George Wootton
George Wootton will take the next three weeks off work, but it will be no vacation.
Instead he will be one of 150 volunteers working to rebuild the Healing Hands for Haiti clinic in Port-au-Prince through the Utah Hospital Task Force. The trip’s organizers ended up turning many volunteers away, but Wootton was among those selected.
The aid organizers were looking for people who could provide medical, construction and translation expertise. As a family nurse practitioner and a man with construction and carpentry experience, he filled two of the three skills the group was looking for. He currently provides psychiatric evaluations and general medical care at the CPD’s Medical Clinic. His experience includes years of providing primary care.
That said, he has been told to be flexible, since the project could require him to swing a hammer as well as care for patients. “We’ll be doing whatever they ask us to do,” he said. The volunteers’ objective is to rebuild the clinic, which collapsed in the January 12 earthquake. Efforts are coordinated through the United States Agency for International Development.

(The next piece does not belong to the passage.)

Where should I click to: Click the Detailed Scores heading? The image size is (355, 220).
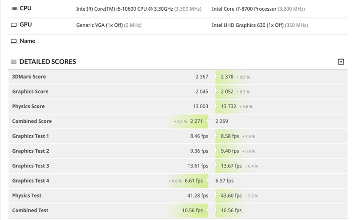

Security will be provided, and the effort is well-organized, Wootton said. All the same, the situation will be unpredictable. Transportation may not be reliable, and Wootton is prepared to see some sad things. He is not completely sure that a plane will be available to fly them out at the end of the three-week period.
Still, the CPD’s management has supported his plans and accommodated his absence, he said. “Nobody has said anything but, ‘George, do this.’”
His personal plea is for people to continue giving generously, though the earthquake has begun fading from the news. The novelty of the story may have worn off, but the needs are only increasing, he said.
The United Nations reports 112,250 deaths from the quake—and that number does not take into account the bodies still trapped in rubble or buried by private means.